The association between coal and REE deposits has been well documented elsewhere, but little data had been previously gathered or analyzed in Utah and Colorado’s coal fields.

“The goal of this phase-one project was to collect additional data to try and understand whether this was something worth pursuing in the West,” said study co-author Michael Vanden Berg, energy and minerals program manager at the Utah Geological Survey. “Is there rare earth element enrichment in these rocks that could provide some kind of byproduct or value added to the coal mining industry?”

The researchers analyzed 3,500 samples from 10 mines, four mine waste piles, seven stratigraphically complete cores, and even some coal ash piles near power plants.

“The coal itself is not enriched in rare earth elements,” Vanden Berg said. “There’s not going to be a byproduct from mining the coal, but for a company mining the coal seam, could they take a couple of feet off the floor at the same time?
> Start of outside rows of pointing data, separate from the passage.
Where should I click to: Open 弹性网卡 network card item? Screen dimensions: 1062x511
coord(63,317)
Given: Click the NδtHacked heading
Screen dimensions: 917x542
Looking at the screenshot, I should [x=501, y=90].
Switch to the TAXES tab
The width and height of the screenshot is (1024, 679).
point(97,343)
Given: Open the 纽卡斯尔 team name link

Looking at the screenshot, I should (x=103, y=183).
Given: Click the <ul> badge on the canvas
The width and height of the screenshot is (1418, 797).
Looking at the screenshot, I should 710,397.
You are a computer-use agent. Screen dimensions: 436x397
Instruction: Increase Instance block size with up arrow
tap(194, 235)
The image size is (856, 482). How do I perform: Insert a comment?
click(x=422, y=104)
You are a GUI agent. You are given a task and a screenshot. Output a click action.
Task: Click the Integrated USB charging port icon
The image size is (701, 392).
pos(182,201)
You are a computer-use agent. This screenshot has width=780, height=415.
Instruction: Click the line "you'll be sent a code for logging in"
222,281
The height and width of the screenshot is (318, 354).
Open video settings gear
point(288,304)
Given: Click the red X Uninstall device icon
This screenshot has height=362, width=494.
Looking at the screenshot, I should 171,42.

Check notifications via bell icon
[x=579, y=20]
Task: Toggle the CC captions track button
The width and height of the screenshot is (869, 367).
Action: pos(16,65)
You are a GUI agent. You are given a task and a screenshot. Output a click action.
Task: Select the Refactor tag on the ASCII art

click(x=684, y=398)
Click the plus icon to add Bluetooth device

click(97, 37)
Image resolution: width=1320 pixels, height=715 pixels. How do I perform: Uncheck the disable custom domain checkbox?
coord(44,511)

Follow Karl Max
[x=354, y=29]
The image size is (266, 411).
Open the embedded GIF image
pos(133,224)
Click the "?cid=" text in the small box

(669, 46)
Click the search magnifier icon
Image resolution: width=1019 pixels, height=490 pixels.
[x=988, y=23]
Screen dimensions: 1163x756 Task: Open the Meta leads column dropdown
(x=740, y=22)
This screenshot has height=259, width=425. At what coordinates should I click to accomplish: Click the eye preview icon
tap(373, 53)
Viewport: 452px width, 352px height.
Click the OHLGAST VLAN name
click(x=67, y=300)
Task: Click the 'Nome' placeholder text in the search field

Could they take a couple of feet off the ceiling? Could there be potential there? That’s the direction that the data led us.”

The team deployed two different methods to record levels of rare earths, expressed in parts per million, or ppm, in the samples. One was a hand-held device for quick readings in the field, the other used Inductively Coupled Plasma-Mass Spectrometry, or ICP-MS, in an on-campus lab.

“We’re mostly using this portable X-ray fluorescence device, which is an analysis gun that we hold to the rock for two minutes, and it only gives us five or six of the 17 rare earth elements,” Birgenheier said. If samples showed concentrations higher than 200 ppm, they ran a more complete analysis using the more costly mass spectrometry equipment.

The Department of Energy has set 300 ppm as the minimum concentration for rare earth mining to be potentially economically viable. However, for the study, the researchers deemed concentrations greater than 200 ppm to be considered “REE enriched.”

The analysis found the highest prevalence of such concentrations in coal-adjacent formations of siltstone and shale, while sandstone and the coal itself were mostly devoid of rare earths.

So far, the team has analyzed 11,000 samples. Next steps include determining how much rare earth ore is present, likely to be done with colleagues at the University of Wyoming and New Mexico Institute of Mining and Technology.